Visceral Games are an EA studio that’s been around for a little over a decade, but didn’t have a very humble beginning. Things turned around for the company when a group of designers got together and created a prototype for a survival horror game during the last year of the previous console generation. However, seeing as it was still just a proof of concept and the console transition was about to take place they decided to flesh out their prototype on the next generation of systems. In 2008 Visceral unleashed their first new IP in the form of Dead Space; a title that received rave reviews and became known for breathing life back into the dying survival horror genre.
Both EA and Visceral saw the true potential of Dead Space as a franchise. So while EA has been working hard to create more back story and expand the universe through books, movies, and even a comic book; Visceral has been hard at work on a full-fledged sequel. But can an American developer strike gold twice in a row in a genre dominated by Japanese giants like Resident Evil and Fatal Frame?
A Divine Relic, Made by Man
Dead Space 2 takes place three years after the Aegis VII incident. After being one of the few survivors of the Necromorph infestation caused by the Red Marker, Isaac Clarke awakens to find that he has not escaped the horror yet. Set on a large space station called The Sprawl that is built on top of the remains of the Saturn moon Titan, Dead Space 2 sees Isaac haunted not only by the Necromorphs, but also by the visions of his dead lover Nicole.

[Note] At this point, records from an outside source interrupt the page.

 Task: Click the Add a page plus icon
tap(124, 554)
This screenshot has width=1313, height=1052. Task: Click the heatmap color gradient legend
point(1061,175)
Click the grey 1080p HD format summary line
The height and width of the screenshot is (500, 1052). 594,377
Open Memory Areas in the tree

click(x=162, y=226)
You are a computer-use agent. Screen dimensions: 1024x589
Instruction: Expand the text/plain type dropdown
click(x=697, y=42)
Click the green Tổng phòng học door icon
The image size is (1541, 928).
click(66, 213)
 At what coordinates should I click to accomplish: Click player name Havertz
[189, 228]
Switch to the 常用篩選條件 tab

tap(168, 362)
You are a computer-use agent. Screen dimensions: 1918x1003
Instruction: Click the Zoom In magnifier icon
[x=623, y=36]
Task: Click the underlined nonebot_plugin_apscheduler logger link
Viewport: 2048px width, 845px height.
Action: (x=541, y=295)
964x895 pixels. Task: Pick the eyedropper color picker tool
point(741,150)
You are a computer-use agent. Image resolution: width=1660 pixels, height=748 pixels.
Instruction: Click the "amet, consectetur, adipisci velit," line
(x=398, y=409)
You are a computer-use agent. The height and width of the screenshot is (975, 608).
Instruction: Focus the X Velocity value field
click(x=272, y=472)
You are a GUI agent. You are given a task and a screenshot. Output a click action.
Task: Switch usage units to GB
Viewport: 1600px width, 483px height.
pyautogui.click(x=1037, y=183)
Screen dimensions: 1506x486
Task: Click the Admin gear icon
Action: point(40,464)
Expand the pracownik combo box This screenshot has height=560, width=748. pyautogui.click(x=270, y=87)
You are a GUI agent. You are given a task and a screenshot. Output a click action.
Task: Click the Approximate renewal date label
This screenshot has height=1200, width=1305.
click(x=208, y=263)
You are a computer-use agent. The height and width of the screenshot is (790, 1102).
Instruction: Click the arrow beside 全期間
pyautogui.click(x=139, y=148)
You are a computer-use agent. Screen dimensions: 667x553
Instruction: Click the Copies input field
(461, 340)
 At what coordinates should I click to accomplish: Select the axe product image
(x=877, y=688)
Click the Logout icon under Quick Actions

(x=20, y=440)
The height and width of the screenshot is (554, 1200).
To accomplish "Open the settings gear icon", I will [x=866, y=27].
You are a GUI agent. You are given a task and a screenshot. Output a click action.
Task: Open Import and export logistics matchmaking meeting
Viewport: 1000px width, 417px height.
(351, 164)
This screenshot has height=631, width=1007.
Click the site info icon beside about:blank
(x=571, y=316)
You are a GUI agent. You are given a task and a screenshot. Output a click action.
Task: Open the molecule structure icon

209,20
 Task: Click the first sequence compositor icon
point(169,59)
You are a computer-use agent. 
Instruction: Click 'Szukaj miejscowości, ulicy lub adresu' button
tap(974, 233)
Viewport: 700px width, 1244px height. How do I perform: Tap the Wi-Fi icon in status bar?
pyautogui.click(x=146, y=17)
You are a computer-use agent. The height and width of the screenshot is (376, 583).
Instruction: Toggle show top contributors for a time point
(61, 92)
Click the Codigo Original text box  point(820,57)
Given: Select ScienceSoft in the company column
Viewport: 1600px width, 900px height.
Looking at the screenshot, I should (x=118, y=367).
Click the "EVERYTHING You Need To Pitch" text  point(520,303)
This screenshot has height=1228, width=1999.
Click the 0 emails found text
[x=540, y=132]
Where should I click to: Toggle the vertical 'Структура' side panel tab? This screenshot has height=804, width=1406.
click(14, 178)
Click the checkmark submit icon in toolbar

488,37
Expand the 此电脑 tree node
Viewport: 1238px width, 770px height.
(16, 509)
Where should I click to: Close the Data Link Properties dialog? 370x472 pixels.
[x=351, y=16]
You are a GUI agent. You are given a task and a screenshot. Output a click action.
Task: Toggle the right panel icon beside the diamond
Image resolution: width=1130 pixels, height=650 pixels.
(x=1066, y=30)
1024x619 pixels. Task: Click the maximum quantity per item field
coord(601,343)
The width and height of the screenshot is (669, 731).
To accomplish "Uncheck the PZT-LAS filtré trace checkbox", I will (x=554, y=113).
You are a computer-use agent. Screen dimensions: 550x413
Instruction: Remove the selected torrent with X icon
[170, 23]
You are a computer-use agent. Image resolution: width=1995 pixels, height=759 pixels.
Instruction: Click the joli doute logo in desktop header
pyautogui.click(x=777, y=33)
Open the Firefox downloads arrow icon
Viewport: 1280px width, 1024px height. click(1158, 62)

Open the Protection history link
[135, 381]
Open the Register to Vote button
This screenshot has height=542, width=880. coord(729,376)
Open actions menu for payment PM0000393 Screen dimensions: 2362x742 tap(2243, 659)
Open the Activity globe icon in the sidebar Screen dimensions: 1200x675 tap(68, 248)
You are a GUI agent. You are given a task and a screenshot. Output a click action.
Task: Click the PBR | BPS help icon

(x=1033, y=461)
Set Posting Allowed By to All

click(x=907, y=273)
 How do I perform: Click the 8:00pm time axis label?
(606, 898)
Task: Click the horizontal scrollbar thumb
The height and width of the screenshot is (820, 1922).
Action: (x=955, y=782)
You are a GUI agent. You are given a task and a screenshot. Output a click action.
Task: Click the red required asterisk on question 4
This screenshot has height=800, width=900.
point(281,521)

Isaac’s story in the first Dead Space was a slowly paced tale that was only revealed through logs and messages left behind by the dead. Dead Space 2 on the other hand is far more fast-paced given that, instead of arriving on the scene long after the infection has devastated the area as in the first game, it is occurring all around him as he progresses. This change of pace greatly compliments an already good survival horror story and the on-the-fly manner it adopts makes it feel more like an adventure than merely a haunted house experience. This is also helped by a change in the environments that Isaac has to navigate. Though I enjoyed the layout and design of the USG Ishimura in Dead Space, I couldn’t help but find myself tiring of the same corridor-crawling over and over again. Being set on The Sprawl, Dead Space 2 is far more open and varied and actually feels far more like a lived-in environment due to a deluge of places to explore. These include a shopping mall, a large church of Unitology, residences, apartments, schools, and hospitals all of which are completely believable for the ship that homes over a million inhabitants.
Altman Be Praised
While the story does contain the usual assortment of friendships, betrayals, lessons learned and loves lost, what I found to be one of the more interesting elements is the fleshing out of Isaac Clark’s character. As is so often the case with main characters in games these days Clark was a silent protagonist throughout almost all of the original Dead Space. In this game however Clark is fully realized with a voice of his own as well as his own motivations and desires. Clark’s dementia also has him suffering through painful visions that warp the surrounding environment and have him constantly questioning his sanity. Clark’s anger, frustration, and exacerbating mental condition will have you rooting him on as he makes his way through the infested station.
The story of a game, for me, is probably the most important aspect of a game and I can’t help but say that Dead Space 2’s narrative is excellent. Clark’s journey through the dying Sprawl space station adds greatly to the already interesting Dead Space universe and keeps you on the edge of your seat throughout the majority of the experience. The ending is especially enticing and gives cause for speculation regarding an inevitable third title, as well as the extra downloadable single player content Visceral has coming down the pipe.